Ralph Breaks the Internet (Disney, 2018)
Yes, we get it, a pandemic forced us into operating remotely. We collaborate online through awkward Zoom calls and constant Slack pings. We watch virtual conferences like Apple’s WWDC or Snap Partner Summit on YouTube, and even Airbnb launched a platform to enable online yoga lessons or to drink with Olympic medalists. Oh and don’t get me started on my YouTube feed with a bunch of grown-ups rambling on-air over a webcam.
Just hearing that doesn’t sound so great, but existing digital tools allowed for a somewhat smooth transition to the new normal - though it also reinforced its limitations. What lacks in remote tools today is a sense of presence — we don’t coincidentally run into people anymore. Many people who participated in WWDC expressed their concerns about the inability to hang.
“Conferences aren’t just about what’s on the schedule, but the side conversations and the other social aspects… I don’t think we’ve quite figured out as an entire industry what the best way is to bring in some of those social interactions when an event is virtual.”
- Christina Warren, a former tech journalist and a senior cloud advoate at Microsoft (Wired, 2020).
In a remote environment, it’s more difficult to meet new people and build new relationships. As we gradually immerse ourselves in the digital world, the lack of presence becomes a prominent factor that sheds light on our social cravings. I believe this discovery is hinting at an exciting beginning for the future of software.
Building the New Normal
To be anecdotal, I started playing Animal Crossing New Horizons and adopted island-building as a daily routine. I enjoyed playing God by building my own world and sharing the same space with friends during the quarantine. This made me wonder,
What if Animal Crossing enabled custom branded experiences?
In other words, the App Store of virtual environments in which brands curate their own “island” and offer custom branded experiences in a virtual format. And naturally, KFC Philippines came through:
Humor me for a second: what if a financial institution created a custom branded “island” and established a virtual branch where customers visit to complete transactions or receive financial advice? Or a streaming platform could create their own virtual theater that could add a sense of presence to something like Netflix Party. Fortnite recently did this with their Christopher Nolan movie night, following their virtual concerts by Marshmello and Travis Scott. With any of these examples, the execution might not be there yet, but it’s hinting at what communal experiences could look like in the foreseeable future.

### SUPPLIED INFORMATION

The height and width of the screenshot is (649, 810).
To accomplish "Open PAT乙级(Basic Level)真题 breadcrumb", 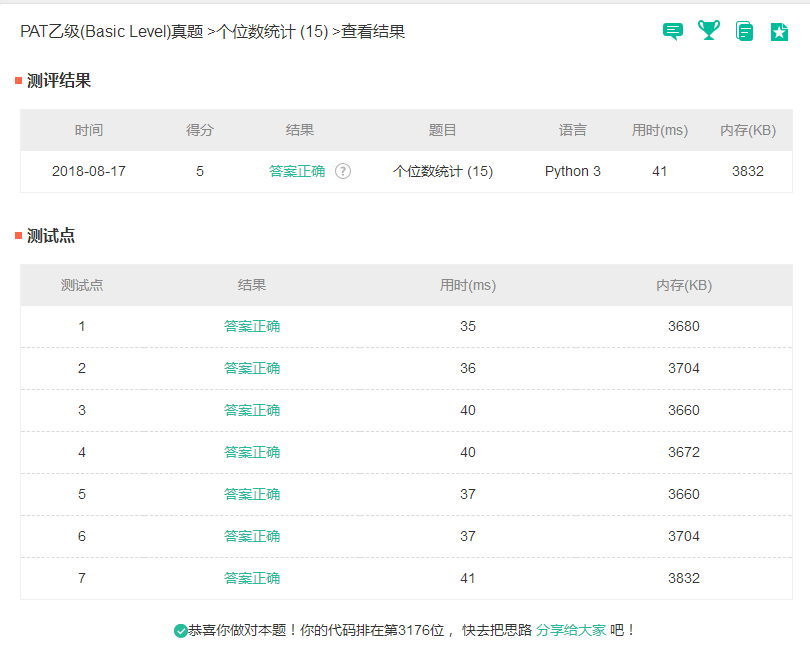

### COMPLETE THE FOLLOWING
(a) In the essay on virtual presence, which performers does it say held virtual concerts in Fortnite?
(b) Continue the essay on virtual presence from its final sentence, keeping its voice and argument.

### EXERCISE ANSWERS
(a) Marshmello and Travis Scott.

(b)
Maybe there’s something we could take away from these gaming platforms as a way to experience the digital world? You navigate as your digital double and interact with one another in the same environment as entities. These digital doubles could become “the gatekeeper of our digital lives” to protect our data privacy as well (Fjord Trend, 2020).
Of course, this would be irrelevant if VR is ready for market, but we all know that technology hasn’t caught up to our imaginations yet. Animal Crossing is just an example, but there’s a real case to be made for the architecture of gaming platforms to be a key precedent for the future of software design.
Memojis gave us an identity that emojis cannot, how could we establish a presence in a way that the current state of software cannot?
As I began to develop this thought, I came across some articles speaking on this topic, but John Palmer’s thesis on spatial interfaces was the most convincing. My attitude towards any idea I come up with is that: somebody must have thought of this already, and it turns out that John articulated all of this way before the pandemic. This discovery was humbling and inspiring, so if you’re interested in this domain I strongly recommend reading John’s essay.
To reiterate, there’s a real case for gaming platforms to be a starting point for the future of software: which is spatial thinking in software design. It is a framework that imitates the physical world in order to enable more humane interactions in the digital arena.
Different disciplines will have to come together to create a new digital environment. Who are the architects of tomorrow? I obviously don’t have a solution to this but if I had to guess, we must be open to bringing different disciplines together to co-architect the virtual metropolis. Perhaps we need game designers to join product companies?